The video section seems rather swanky – if you’re an Amazon Prime member you apparently have access to a wide variety of streaming movies for free. Purchased movies start at $2.99, TV shows from $1.99 (I’m guessing that’s per episode).I can see myself purchasing/downloading the new Grimm TV show ( and maybe that Once Upon a Time one) and am excited that being a Prime member gets me some other nice freebies.
I streamed Notting Hill and it started to play very fast. In seconds it was starting with that iconic Federal Warning to not do all kinds of nasties with it. And of course, no annoying commercials or previews (though I love those at the theater) to forward through. Tapping the screen brings up a menu to lower/raise volume or fast-forward (but only if the movie is loaded far enough of course. It continues to load while paused.) Loading is slow, but I’m not sure if that depends on the wireless network you’re connected to or not. There’s also a button in the upper left corner that backs it up 10 seconds. The picture quality is niiiice.

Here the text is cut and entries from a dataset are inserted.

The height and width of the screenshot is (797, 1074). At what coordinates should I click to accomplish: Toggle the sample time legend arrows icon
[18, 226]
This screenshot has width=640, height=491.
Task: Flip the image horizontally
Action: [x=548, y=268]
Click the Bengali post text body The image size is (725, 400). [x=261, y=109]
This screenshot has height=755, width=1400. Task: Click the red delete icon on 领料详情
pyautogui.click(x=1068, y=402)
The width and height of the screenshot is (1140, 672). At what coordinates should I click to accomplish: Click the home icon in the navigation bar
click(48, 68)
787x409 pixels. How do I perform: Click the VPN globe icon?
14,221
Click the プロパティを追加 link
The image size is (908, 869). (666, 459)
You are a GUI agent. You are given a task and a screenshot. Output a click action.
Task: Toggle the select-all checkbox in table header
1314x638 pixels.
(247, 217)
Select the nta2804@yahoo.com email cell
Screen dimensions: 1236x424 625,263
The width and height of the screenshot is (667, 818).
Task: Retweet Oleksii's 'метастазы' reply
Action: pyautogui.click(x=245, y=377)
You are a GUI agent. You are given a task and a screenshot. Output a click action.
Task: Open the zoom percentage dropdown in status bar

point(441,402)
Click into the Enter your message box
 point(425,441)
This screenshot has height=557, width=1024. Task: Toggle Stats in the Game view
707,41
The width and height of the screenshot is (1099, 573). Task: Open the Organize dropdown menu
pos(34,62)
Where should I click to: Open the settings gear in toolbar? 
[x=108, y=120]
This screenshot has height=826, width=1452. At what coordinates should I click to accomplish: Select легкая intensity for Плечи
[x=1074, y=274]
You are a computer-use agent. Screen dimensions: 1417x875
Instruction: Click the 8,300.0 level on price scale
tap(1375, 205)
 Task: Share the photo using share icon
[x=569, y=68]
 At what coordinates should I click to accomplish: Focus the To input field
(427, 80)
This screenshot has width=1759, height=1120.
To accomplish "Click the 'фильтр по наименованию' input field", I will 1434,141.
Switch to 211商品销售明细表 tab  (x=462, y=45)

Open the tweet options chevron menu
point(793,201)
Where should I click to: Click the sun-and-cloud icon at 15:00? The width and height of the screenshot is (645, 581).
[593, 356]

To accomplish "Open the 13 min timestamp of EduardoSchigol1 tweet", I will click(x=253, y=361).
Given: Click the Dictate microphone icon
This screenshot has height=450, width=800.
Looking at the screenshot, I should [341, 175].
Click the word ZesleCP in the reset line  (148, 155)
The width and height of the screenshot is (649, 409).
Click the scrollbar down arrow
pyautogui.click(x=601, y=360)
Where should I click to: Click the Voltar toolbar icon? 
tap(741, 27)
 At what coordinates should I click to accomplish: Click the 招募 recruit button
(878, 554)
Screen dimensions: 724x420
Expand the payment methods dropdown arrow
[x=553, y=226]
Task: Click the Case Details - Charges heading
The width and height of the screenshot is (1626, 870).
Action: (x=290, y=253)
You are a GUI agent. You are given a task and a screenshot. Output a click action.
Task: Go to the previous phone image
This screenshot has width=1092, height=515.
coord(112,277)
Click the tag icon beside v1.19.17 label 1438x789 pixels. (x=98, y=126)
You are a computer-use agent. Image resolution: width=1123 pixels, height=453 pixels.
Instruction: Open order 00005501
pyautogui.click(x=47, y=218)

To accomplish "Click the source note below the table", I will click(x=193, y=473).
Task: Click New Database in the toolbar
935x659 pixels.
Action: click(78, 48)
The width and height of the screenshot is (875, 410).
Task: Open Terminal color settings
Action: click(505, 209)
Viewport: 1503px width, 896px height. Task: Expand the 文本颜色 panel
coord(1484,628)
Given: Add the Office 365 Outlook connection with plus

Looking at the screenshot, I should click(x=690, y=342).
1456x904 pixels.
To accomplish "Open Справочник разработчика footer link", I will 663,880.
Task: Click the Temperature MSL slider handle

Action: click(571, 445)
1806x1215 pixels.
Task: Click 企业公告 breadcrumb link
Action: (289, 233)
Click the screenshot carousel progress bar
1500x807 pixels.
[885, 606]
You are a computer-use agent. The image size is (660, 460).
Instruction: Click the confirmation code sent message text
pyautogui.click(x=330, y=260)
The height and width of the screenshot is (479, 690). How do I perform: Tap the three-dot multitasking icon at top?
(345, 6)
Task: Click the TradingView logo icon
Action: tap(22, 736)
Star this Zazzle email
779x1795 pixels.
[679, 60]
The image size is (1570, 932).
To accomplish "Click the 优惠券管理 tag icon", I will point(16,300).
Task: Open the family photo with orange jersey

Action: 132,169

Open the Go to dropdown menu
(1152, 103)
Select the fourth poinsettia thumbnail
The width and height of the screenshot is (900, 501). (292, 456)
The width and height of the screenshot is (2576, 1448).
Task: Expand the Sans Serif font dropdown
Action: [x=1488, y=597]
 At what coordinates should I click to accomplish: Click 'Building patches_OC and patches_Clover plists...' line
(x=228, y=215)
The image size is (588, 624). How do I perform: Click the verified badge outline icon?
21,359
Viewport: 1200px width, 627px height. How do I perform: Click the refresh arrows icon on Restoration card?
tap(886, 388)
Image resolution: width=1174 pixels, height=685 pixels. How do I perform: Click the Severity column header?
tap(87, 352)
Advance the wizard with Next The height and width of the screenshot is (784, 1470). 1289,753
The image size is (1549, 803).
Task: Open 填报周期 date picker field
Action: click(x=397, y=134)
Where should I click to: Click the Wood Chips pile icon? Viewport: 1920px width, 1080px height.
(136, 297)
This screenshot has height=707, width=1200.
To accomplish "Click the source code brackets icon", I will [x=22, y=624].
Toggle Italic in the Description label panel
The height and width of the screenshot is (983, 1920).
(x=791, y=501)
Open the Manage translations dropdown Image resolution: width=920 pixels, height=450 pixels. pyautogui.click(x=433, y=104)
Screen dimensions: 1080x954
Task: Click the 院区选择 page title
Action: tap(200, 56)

Observation #12 – Closing Thoughts
It’s really just a huge toy at the end of the day. This may not be anything new in tablet revelations, but since I’m new to any kind of tablet, it occurred to me that it’s a glorified toy, albeit one at a more attractive price than the iPad, which will likely never be an option for me in the near future. Though Apple might surprise me.
It can, of course, help cut down on personal consumption of paper products, which is highly appealing to many today.
All that said, I do love it. I’ve made no bones about being a fan of Amazon, and I’m glad I finally got one of their Kindle devices. My sister liked mine so much she ordered one of her own, and my husband and kidlet enjoy it a lot as well. It definitely has something to offer everyone and is as easy to use – for the most part – as Amazon claims.
I’ll probably update this post as I continue to use Honey Child. If you have any questions, I’ll try to answer them, though I remind you that I probably won’t be able to answer any technical questions. If you own one and have any useful info you’d like to share, or just express how you feel about yours, please feel free to do so in the comments. I’d really appreciate it.